Padang – Dinas Pendidikan Sumatera Barat (Sumbar) menekankan pentingnya integritas dalam pelaksanaan revitalisasi sekolah yang didanai oleh APBN tahun 2025. Kepala Dinas Pendidikan Sumbar, Barlius, secara tegas melarang segala bentuk penyelewengan dana.

Penegasan tersebut disampaikan dalam Rapat Koordinasi (Rakor) Revitalisasi yang dihadiri oleh kepala sekolah P2SP, konsultan, dan bendahara sekolah SMK, SLB, dan SMA. Rakor yang berlangsung di aula Dinas Pendidikan Sumbar pada Sabtu (26/7) dan Minggu (27/7) tersebut dibagi menjadi tiga sesi, dengan jumlah peserta masing-masing 40 orang dari SMK, 30 orang dari SLB, dan 33 orang dari SMA.

“Jangan pikir macam-macam, dari 1-5 Miliar ini dipikirkan pula berapa persen untuk Kadis, untuk Kabid, untuk yang monitor, untuk si anu dan si anu, tak boleh itu, laksanakan sesuai kontrak dan aturannya,” ujar Barlius.

Barlius menjelaskan bahwa dana revitalisasi akan langsung disalurkan ke sekolah tanpa melalui Dinas Pendidikan. Ia menekankan agar pekerjaan dilaksanakan secara maksimal dengan hasil yang optimal. “Karena itu, pekerjaan langsung oleh sekolah dengan, laksanakanlah pekerjaan dengan maksimal, hasil maksimal,” katanya.

Diharapkan, pelaksanaan revitalisasi tidak menimbulkan temuan-temuan di kemudian hari. “Kalau dilaksanakan sesuai dengan perencanaan, semua dapat dipertanggungjawabkan,” tegasnya. Barlius juga mengimbau agar pihak sekolah tidak ragu untuk bertanya jika ada hal yang kurang dipahami. “Kalau tak tahu bertanya dulu, jangan ada salah langkah,” tambahnya.

Lebih lanjut, Barlius menekankan pentingnya meluruskan niat dan menghindari penyimpangan. “Kalau bermain, itu menjerat leher. Jangan sampai penggelembungan, mark up dan penyimpangan,” ujarnya.

Kepala Bidang Sarana Prasarana (Sapras) Deni Irwan mengingatkan empat hal penting, yaitu niat yang lurus, tim yang solid dan kompak, keuangan yang akuntabel, serta tidak ada pungutan di luar kegiatan. “Jika apa yang disampaikan Kadis itu dilaksanakan, Insya Allah siapa pun yang periksa tak ada masalah,” kata Deni.

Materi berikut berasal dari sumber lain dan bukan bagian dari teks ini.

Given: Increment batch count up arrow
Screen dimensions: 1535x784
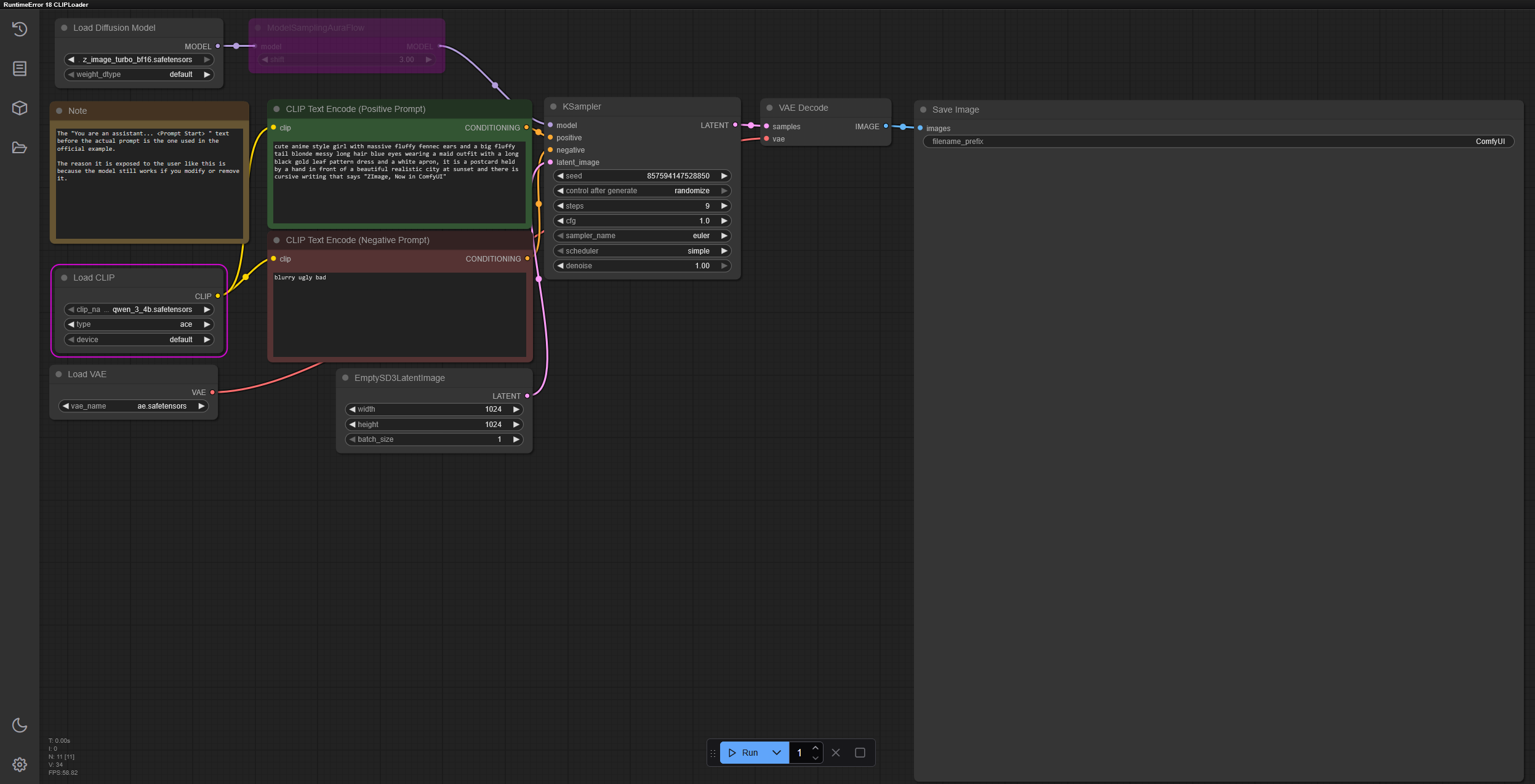Looking at the screenshot, I should [816, 748].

Deni merinci alokasi dana revitalisasi, yaitu sekitar Rp 40 miliar untuk 10 SMK, Rp 50 miliar untuk 10 SMA, dan Rp 20 miliar untuk SLB, dengan total sekitar Rp 100 miliar. “Mungkin saja lebih, karena masih usulan dalam proses verifikasi,” jelasnya.

Anggota Dewan Pendidikan, H.M. Khudri, menyarankan agar sekolah-sekolah yang menerima dana revitalisasi berpedoman pada petunjuk teknis dan arahan dari Kepala Dinas dan Kepala Bidang. “Dewan Pendidikan memantau secara umum pelaksanaan kegiatan, harap jangan ada yang bermasalah,” katanya.

Khudri juga mengingatkan tentang Undang-Undang Keterbukaan Informasi Publik dan menekankan pentingnya transparansi dalam pelaksanaan kegiatan. “Kalau ada yang tanya-tanya jawab saja, kalau minta uang dia jangan diberi, lapor ke polisi, tentu dengan syarat bapak/ibu akuntabel,” ujarnya.

Dr. Alfroki menambahkan bahwa Dewan Pendidikan akan memperkuat sekolah-sekolah untuk menciptakan suasana yang kondusif. Untuk tahun 2025, sebanyak 59 sekolah di bawah Dinas Pendidikan Sumbar menerima dana revitalisasi dan pembangunan Unit Sekolah Baru (USB) dari Kementerian Pendidikan Dasar dan Menengah, dengan total anggaran lebih dari Rp 110 miliar.